Entries on locating words and elements:
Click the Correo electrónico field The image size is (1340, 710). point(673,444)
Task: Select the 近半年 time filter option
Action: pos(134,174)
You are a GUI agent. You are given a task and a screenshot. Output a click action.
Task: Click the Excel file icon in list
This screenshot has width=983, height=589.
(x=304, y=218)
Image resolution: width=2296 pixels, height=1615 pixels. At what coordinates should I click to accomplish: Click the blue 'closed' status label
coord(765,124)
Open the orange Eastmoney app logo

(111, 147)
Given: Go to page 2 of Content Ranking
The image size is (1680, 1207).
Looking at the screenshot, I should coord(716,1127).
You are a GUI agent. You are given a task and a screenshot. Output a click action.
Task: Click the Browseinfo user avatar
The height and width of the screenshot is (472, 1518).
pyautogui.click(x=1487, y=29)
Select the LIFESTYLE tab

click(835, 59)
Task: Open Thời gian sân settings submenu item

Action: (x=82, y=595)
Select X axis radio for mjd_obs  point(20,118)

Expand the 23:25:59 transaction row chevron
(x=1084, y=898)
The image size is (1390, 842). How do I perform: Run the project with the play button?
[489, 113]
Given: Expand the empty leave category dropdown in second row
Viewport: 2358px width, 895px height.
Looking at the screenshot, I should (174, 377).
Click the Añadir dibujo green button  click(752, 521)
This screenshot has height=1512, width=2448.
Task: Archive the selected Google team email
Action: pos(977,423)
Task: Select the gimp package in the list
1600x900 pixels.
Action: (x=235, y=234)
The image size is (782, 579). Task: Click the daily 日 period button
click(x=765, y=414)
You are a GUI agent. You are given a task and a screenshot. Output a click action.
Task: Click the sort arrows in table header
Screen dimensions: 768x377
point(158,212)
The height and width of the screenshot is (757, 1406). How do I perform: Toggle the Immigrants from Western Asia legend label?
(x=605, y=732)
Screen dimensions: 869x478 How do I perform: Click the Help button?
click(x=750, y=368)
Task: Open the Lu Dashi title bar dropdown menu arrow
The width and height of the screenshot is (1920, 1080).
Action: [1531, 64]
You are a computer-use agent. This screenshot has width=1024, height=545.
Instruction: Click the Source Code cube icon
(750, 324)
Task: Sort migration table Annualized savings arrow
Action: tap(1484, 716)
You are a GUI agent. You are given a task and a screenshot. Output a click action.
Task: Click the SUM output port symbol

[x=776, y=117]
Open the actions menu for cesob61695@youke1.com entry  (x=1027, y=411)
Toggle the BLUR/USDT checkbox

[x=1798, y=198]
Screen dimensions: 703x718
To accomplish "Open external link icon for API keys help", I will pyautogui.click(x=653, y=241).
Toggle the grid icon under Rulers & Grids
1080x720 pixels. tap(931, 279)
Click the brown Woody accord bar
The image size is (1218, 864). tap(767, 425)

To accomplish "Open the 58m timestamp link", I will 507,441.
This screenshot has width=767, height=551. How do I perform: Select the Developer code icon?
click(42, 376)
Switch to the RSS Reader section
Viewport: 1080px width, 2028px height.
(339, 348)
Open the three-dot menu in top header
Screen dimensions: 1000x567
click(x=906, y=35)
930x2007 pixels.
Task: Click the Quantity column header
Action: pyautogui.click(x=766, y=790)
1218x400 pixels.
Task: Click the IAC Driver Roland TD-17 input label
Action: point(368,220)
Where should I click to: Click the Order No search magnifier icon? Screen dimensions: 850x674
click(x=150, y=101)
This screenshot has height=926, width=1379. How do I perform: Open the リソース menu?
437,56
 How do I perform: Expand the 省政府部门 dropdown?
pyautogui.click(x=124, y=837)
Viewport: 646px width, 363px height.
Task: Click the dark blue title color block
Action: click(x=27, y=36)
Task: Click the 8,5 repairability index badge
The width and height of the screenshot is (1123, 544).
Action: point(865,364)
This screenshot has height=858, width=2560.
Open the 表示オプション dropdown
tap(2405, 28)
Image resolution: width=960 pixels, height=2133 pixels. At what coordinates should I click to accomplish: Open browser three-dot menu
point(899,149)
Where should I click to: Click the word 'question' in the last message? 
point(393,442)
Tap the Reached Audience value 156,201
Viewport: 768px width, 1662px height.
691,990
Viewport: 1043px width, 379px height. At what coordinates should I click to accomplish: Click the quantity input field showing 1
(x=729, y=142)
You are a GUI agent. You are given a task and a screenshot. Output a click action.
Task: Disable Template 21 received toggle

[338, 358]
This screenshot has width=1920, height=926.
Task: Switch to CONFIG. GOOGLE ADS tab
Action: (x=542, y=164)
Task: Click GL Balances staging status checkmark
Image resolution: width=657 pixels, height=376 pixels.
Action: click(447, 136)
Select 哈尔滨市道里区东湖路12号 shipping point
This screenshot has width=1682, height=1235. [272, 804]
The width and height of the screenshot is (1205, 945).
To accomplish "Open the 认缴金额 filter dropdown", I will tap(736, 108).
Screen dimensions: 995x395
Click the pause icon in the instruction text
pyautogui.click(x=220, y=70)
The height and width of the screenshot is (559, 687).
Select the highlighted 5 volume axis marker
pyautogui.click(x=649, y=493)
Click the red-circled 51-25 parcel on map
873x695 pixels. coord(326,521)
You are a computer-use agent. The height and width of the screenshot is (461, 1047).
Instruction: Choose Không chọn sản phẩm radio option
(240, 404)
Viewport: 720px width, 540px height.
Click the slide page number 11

◆ **Your goal**: Return all of the items above verbatim, keeping every line unchanged.

◆ **Answer to this problem**:
Click the Correo electrónico field The image size is (1340, 710). point(673,444)
Task: Select the 近半年 time filter option
Action: pos(134,174)
You are a GUI agent. You are given a task and a screenshot. Output a click action.
Task: Click the Excel file icon in list
This screenshot has width=983, height=589.
(x=304, y=218)
Image resolution: width=2296 pixels, height=1615 pixels. At what coordinates should I click to accomplish: Click the blue 'closed' status label
coord(765,124)
Open the orange Eastmoney app logo

(111, 147)
Given: Go to page 2 of Content Ranking
The image size is (1680, 1207).
Looking at the screenshot, I should coord(716,1127).
You are a GUI agent. You are given a task and a screenshot. Output a click action.
Task: Click the Browseinfo user avatar
The height and width of the screenshot is (472, 1518).
pyautogui.click(x=1487, y=29)
Select the LIFESTYLE tab

click(835, 59)
Task: Open Thời gian sân settings submenu item

Action: (x=82, y=595)
Select X axis radio for mjd_obs  point(20,118)

Expand the 23:25:59 transaction row chevron
(x=1084, y=898)
The image size is (1390, 842). How do I perform: Run the project with the play button?
[489, 113]
Given: Expand the empty leave category dropdown in second row
Viewport: 2358px width, 895px height.
Looking at the screenshot, I should (174, 377).
Click the Añadir dibujo green button  click(752, 521)
This screenshot has height=1512, width=2448.
Task: Archive the selected Google team email
Action: pos(977,423)
Task: Select the gimp package in the list
1600x900 pixels.
Action: (x=235, y=234)
The image size is (782, 579). Task: Click the daily 日 period button
click(x=765, y=414)
You are a GUI agent. You are given a task and a screenshot. Output a click action.
Task: Click the sort arrows in table header
Screen dimensions: 768x377
point(158,212)
The height and width of the screenshot is (757, 1406). How do I perform: Toggle the Immigrants from Western Asia legend label?
(x=605, y=732)
Screen dimensions: 869x478 How do I perform: Click the Help button?
click(x=750, y=368)
Task: Open the Lu Dashi title bar dropdown menu arrow
The width and height of the screenshot is (1920, 1080).
Action: [1531, 64]
You are a computer-use agent. This screenshot has width=1024, height=545.
Instruction: Click the Source Code cube icon
(750, 324)
Task: Sort migration table Annualized savings arrow
Action: tap(1484, 716)
You are a GUI agent. You are given a task and a screenshot. Output a click action.
Task: Click the SUM output port symbol

[x=776, y=117]
Open the actions menu for cesob61695@youke1.com entry  (x=1027, y=411)
Toggle the BLUR/USDT checkbox

[x=1798, y=198]
Screen dimensions: 703x718
To accomplish "Open external link icon for API keys help", I will pyautogui.click(x=653, y=241).
Toggle the grid icon under Rulers & Grids
1080x720 pixels. tap(931, 279)
Click the brown Woody accord bar
The image size is (1218, 864). tap(767, 425)

To accomplish "Open the 58m timestamp link", I will 507,441.
This screenshot has width=767, height=551. How do I perform: Select the Developer code icon?
click(42, 376)
Switch to the RSS Reader section
Viewport: 1080px width, 2028px height.
(339, 348)
Open the three-dot menu in top header
Screen dimensions: 1000x567
click(x=906, y=35)
930x2007 pixels.
Task: Click the Quantity column header
Action: pyautogui.click(x=766, y=790)
1218x400 pixels.
Task: Click the IAC Driver Roland TD-17 input label
Action: point(368,220)
Where should I click to: Click the Order No search magnifier icon? Screen dimensions: 850x674
click(x=150, y=101)
This screenshot has height=926, width=1379. How do I perform: Open the リソース menu?
437,56
 How do I perform: Expand the 省政府部门 dropdown?
pyautogui.click(x=124, y=837)
Viewport: 646px width, 363px height.
Task: Click the dark blue title color block
Action: click(x=27, y=36)
Task: Click the 8,5 repairability index badge
The width and height of the screenshot is (1123, 544).
Action: point(865,364)
This screenshot has height=858, width=2560.
Open the 表示オプション dropdown
tap(2405, 28)
Image resolution: width=960 pixels, height=2133 pixels. At what coordinates should I click to accomplish: Open browser three-dot menu
point(899,149)
Where should I click to: Click the word 'question' in the last message? 
point(393,442)
Tap the Reached Audience value 156,201
Viewport: 768px width, 1662px height.
691,990
Viewport: 1043px width, 379px height. At what coordinates should I click to accomplish: Click the quantity input field showing 1
(x=729, y=142)
You are a GUI agent. You are given a task and a screenshot. Output a click action.
Task: Disable Template 21 received toggle

[338, 358]
This screenshot has width=1920, height=926.
Task: Switch to CONFIG. GOOGLE ADS tab
Action: (x=542, y=164)
Task: Click GL Balances staging status checkmark
Image resolution: width=657 pixels, height=376 pixels.
Action: click(447, 136)
Select 哈尔滨市道里区东湖路12号 shipping point
This screenshot has width=1682, height=1235. [272, 804]
The width and height of the screenshot is (1205, 945).
To accomplish "Open the 认缴金额 filter dropdown", I will tap(736, 108).
Screen dimensions: 995x395
Click the pause icon in the instruction text
pyautogui.click(x=220, y=70)
The height and width of the screenshot is (559, 687).
Select the highlighted 5 volume axis marker
pyautogui.click(x=649, y=493)
Click the red-circled 51-25 parcel on map
873x695 pixels. coord(326,521)
You are a computer-use agent. The height and width of the screenshot is (461, 1047).
Instruction: Choose Không chọn sản phẩm radio option
(240, 404)
Viewport: 720px width, 540px height.
Click the slide page number 11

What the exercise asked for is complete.